So I encountered the following issue recently:
I have a 5-member set replica set (priority)
- 1 x primary (2)
- 2 x secondary (0.5)
- 1 x hidden backup (0)
- 1 x arbiter (0)
One of the secondary replicas with 0.5 priority (let's call it B) encountered some network issue and had intermittent connectivity with the rest of the replica set.
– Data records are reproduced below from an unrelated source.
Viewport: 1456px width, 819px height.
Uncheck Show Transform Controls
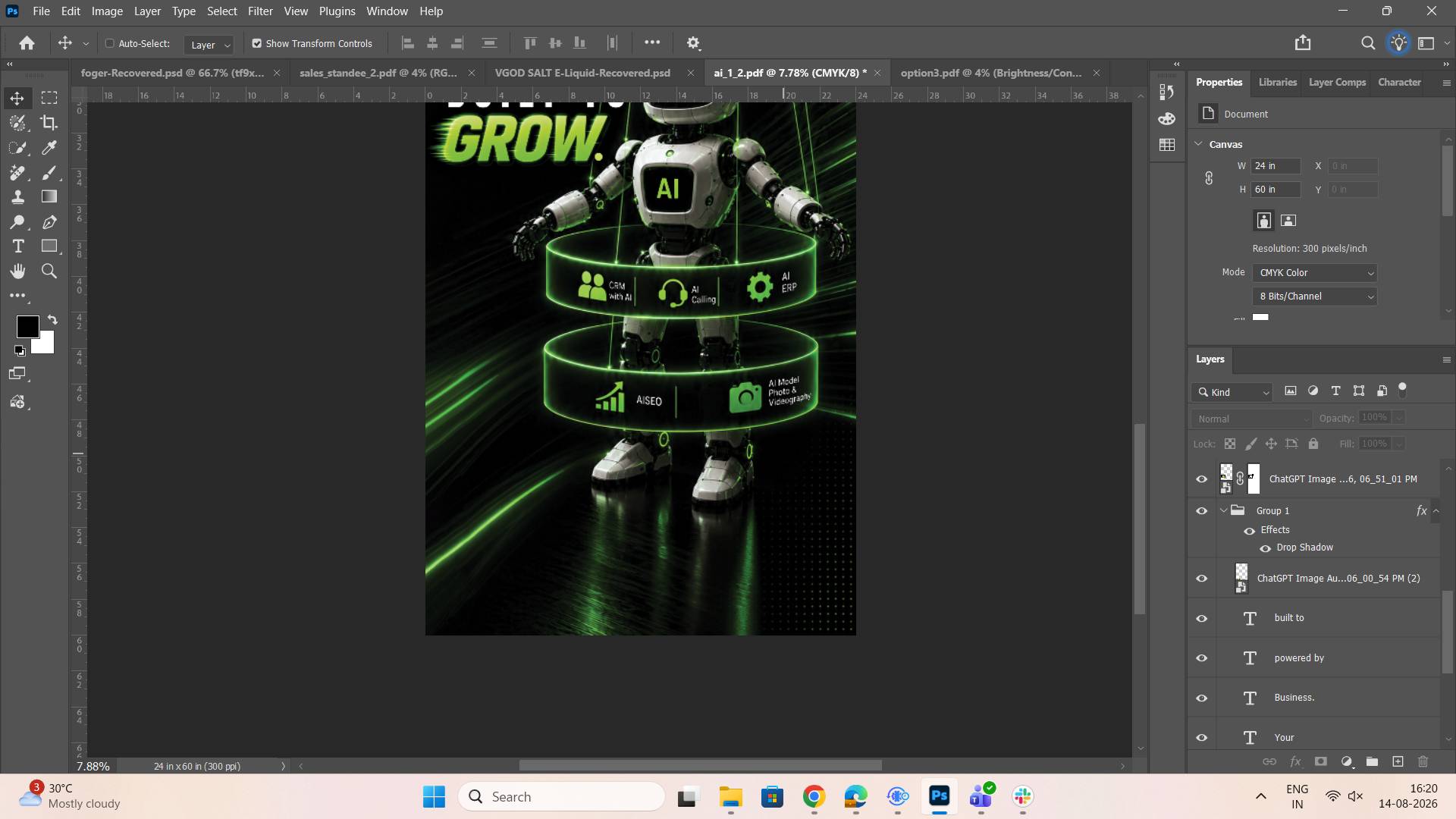(x=257, y=43)
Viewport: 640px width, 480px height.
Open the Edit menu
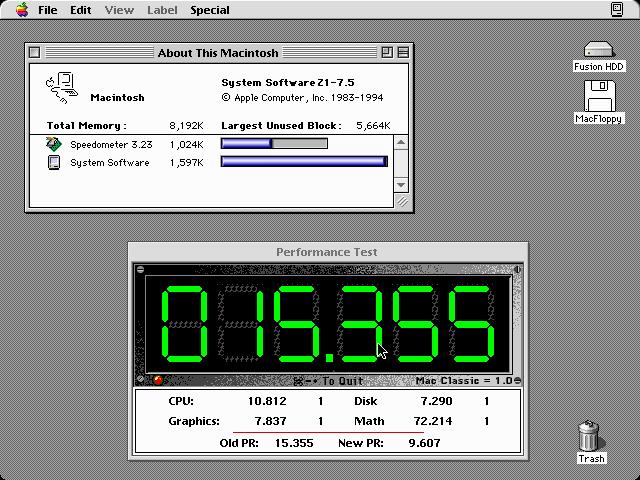tap(80, 10)
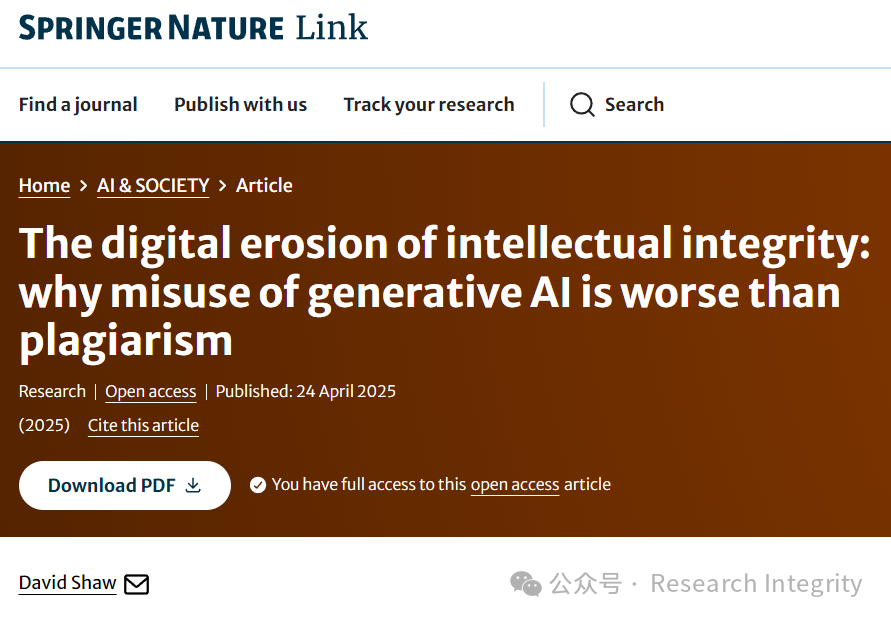Click the Springer Nature Link logo
Screen dimensions: 891x619
pos(193,27)
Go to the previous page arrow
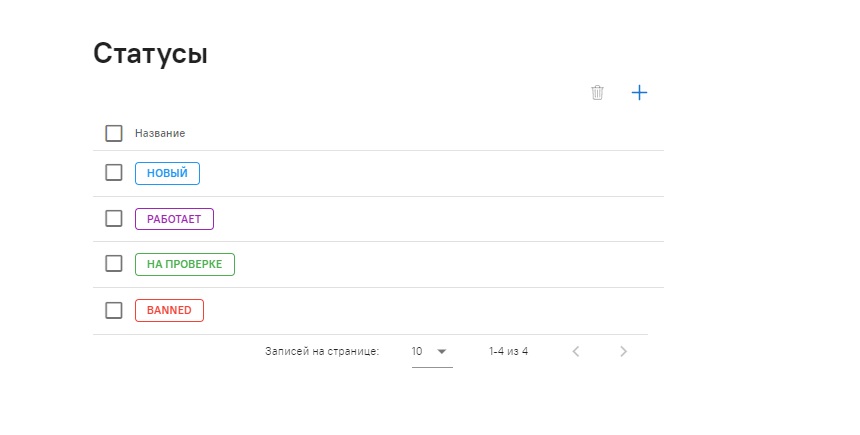The width and height of the screenshot is (860, 435). click(x=576, y=351)

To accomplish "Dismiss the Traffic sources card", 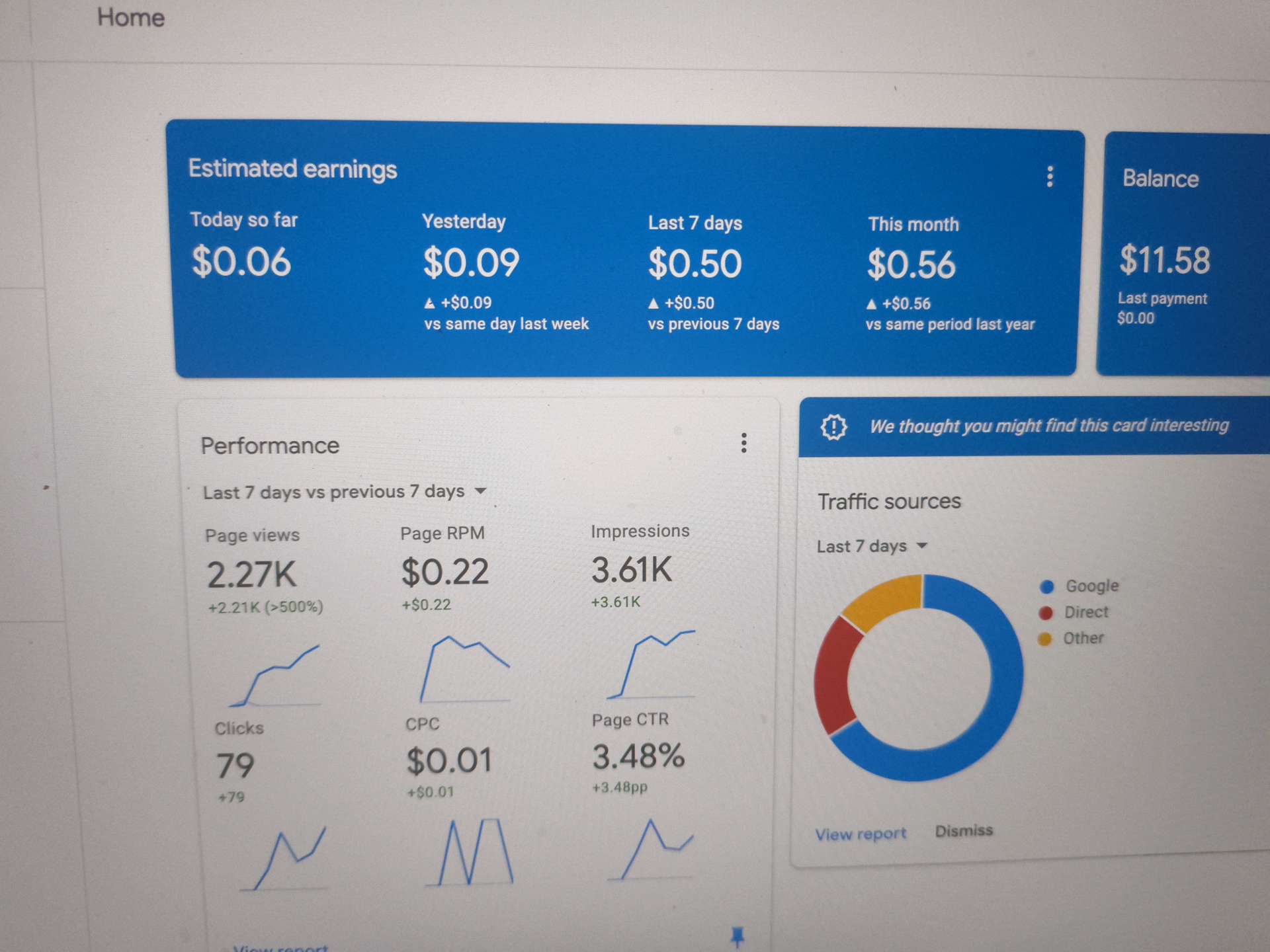I will pyautogui.click(x=964, y=831).
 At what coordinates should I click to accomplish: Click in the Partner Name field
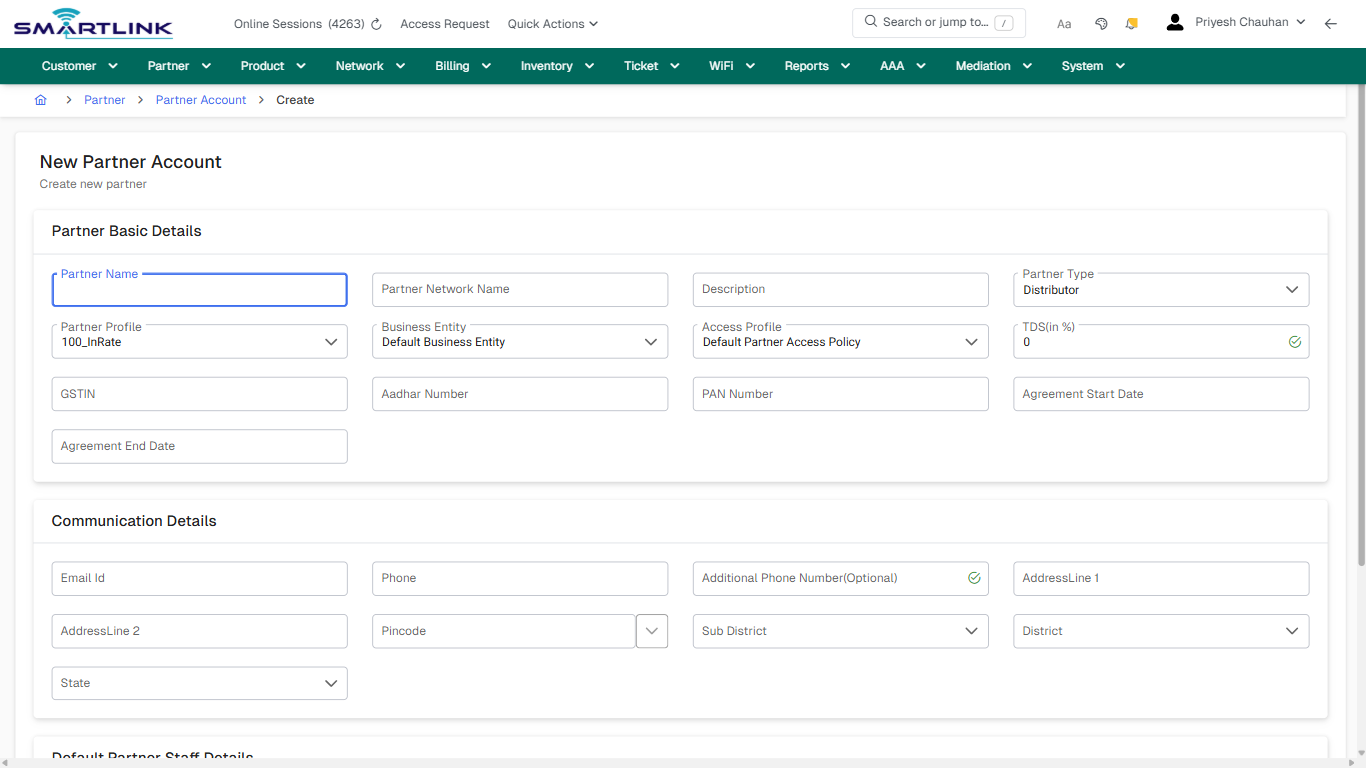(199, 290)
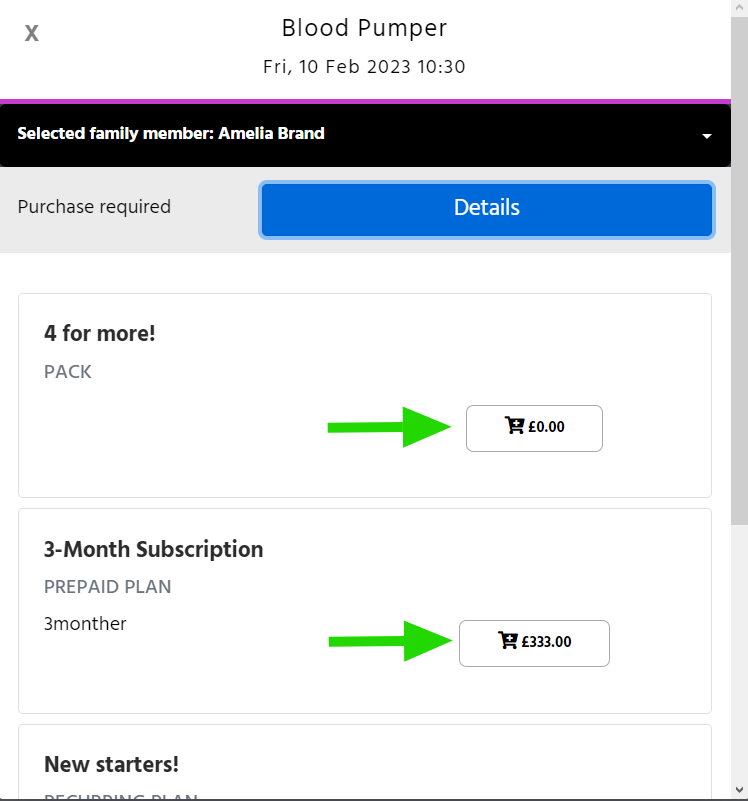Open the class Details button
Image resolution: width=748 pixels, height=801 pixels.
486,209
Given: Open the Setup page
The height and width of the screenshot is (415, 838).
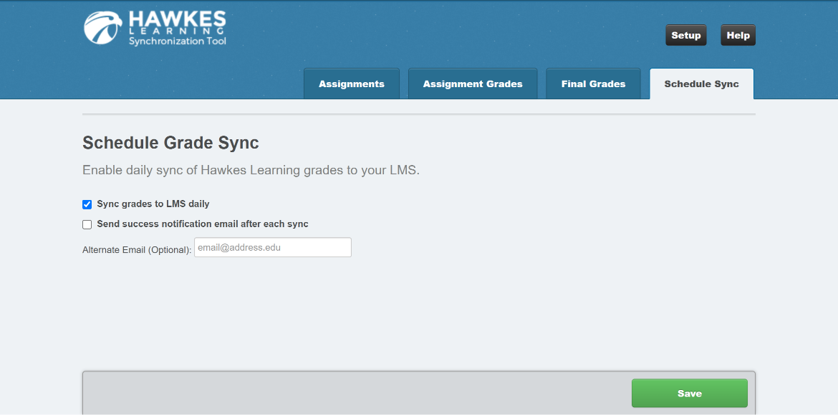Looking at the screenshot, I should 685,35.
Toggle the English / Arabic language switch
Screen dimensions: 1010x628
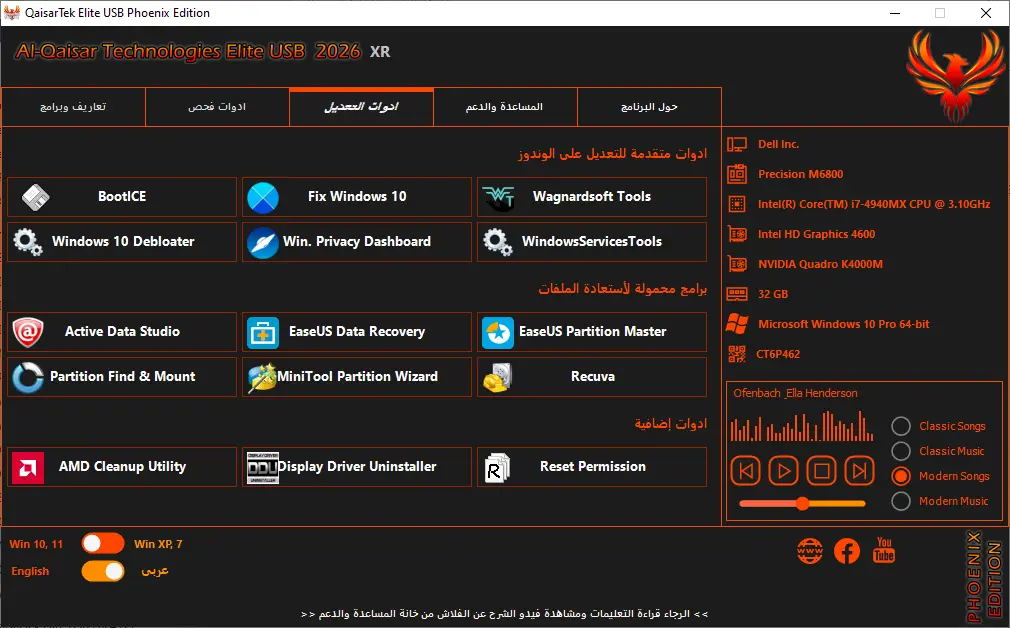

However, despite having staler data and a lower priority than the existing primary (let's call it A) it assumed primary role:
[ReplicationExecutor] VoteRequester: Got no vote from xxx because: candidate's data is staler than mine, resp:{ term: 29, voteGranted: false, reason: "candidate's data is staler than mine", ok: 1.0 }
[ReplicationExecutor] election succeeded, assuming primary role in term 29
[ReplicationExecutor] transition to PRIMARY
And for A, despite not having any connection issues with the rest of the replica set:
[ReplicationExecutor] stepping down from primary, because a new term has begun: 29
So Question 1 is, how could this have been possible given the circumstances?
Moving on, A (now a secondary) began rolling back data:
[rsBackgroundSync] Starting rollback due to OplogStartMissing: our last op time fetched: (term: 28, timestamp: xxx). source's GTE: (term: 29, timestamp: xxx) hashes: (xxx/xxx)
[rsBackgroundSync] beginning rollback
[rsBackgroundSync] rollback 0
[ReplicationExecutor] transition to ROLLBACK
This caused data which was written to be removed. So Question 2 is: How does an OplogStart go missing?
Last but not least, Question 3, how can this be prevented?
Thank you in advance!